_WHAT YOU WILL DO_
Could you copy out the data from the line with "Careers (320, 2472)" through the end of the data, renaming "Read More" to "Learn More" and leaving everything else unchanged?
☆ ☆ ☆
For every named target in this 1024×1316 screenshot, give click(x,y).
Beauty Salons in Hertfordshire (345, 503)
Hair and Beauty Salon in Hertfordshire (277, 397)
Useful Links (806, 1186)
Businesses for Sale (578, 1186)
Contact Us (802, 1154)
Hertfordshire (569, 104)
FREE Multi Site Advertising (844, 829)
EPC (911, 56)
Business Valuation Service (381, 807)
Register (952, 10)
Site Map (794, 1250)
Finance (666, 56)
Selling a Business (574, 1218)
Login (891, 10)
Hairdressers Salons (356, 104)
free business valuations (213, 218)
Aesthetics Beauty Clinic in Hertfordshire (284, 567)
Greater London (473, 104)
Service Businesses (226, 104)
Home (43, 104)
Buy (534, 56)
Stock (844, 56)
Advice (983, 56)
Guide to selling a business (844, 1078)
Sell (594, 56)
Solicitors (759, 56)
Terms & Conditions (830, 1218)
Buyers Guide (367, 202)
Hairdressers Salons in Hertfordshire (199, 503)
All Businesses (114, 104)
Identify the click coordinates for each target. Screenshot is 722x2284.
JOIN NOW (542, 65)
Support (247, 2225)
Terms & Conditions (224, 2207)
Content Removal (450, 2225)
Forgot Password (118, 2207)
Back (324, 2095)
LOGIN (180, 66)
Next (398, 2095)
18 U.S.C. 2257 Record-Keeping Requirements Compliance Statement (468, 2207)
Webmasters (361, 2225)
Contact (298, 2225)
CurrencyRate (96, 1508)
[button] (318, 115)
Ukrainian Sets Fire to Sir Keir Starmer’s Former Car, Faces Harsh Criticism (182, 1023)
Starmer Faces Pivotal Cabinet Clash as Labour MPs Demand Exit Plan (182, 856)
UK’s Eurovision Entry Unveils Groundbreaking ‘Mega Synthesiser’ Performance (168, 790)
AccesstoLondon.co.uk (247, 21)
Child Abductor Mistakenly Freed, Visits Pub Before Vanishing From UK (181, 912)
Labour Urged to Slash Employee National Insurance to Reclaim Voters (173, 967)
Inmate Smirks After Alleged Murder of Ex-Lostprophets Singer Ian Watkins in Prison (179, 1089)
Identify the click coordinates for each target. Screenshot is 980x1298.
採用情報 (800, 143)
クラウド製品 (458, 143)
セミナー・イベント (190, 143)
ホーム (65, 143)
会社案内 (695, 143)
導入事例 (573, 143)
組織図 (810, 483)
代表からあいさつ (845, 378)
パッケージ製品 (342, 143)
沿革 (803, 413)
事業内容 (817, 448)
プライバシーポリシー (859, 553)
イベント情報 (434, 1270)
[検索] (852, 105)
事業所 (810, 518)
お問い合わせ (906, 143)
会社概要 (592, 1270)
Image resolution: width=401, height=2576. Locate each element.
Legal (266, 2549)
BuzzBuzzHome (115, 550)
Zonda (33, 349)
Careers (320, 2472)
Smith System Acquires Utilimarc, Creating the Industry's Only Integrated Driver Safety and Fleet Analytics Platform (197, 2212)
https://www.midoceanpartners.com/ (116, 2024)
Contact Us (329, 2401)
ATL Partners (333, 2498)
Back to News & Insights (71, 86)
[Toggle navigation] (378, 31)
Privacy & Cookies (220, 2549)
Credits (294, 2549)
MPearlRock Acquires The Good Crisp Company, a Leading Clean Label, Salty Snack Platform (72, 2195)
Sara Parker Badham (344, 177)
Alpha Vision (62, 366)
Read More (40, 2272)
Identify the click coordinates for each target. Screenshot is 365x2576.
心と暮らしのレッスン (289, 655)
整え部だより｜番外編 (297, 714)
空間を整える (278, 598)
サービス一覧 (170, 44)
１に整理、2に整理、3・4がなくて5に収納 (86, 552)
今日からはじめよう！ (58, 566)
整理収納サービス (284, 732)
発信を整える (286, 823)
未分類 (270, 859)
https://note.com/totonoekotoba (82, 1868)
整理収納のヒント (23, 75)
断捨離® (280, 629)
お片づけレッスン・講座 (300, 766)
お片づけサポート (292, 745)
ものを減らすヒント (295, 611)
☆ ☆ ☆
_WRITTEN SOLUTION_
Careers (320, 2472)
Smith System Acquires Utilimarc, Creating the Industry's Only Integrated Driver Safety and Fleet Analytics Platform (197, 2212)
https://www.midoceanpartners.com/ (116, 2024)
Contact Us (329, 2401)
ATL Partners (333, 2498)
Back to News & Insights (71, 86)
[Toggle navigation] (378, 31)
Privacy & Cookies (220, 2549)
Credits (294, 2549)
MPearlRock Acquires The Good Crisp Company, a Leading Clean Label, Salty Snack Platform (72, 2195)
Sara Parker Badham (344, 177)
Alpha Vision (62, 366)
Learn More (40, 2272)
Identify the click coordinates for each target. Screenshot is 365x2576.
心と暮らしのレッスン (289, 655)
整え部だより｜番外編 (297, 714)
空間を整える (278, 598)
サービス一覧 (170, 44)
１に整理、2に整理、3・4がなくて5に収納 (86, 552)
今日からはじめよう！ (58, 566)
整理収納サービス (284, 732)
発信を整える (286, 823)
未分類 (270, 859)
https://note.com/totonoekotoba (82, 1868)
整理収納のヒント (23, 75)
断捨離® (280, 629)
お片づけレッスン・講座 (300, 766)
お片づけサポート (292, 745)
ものを減らすヒント (295, 611)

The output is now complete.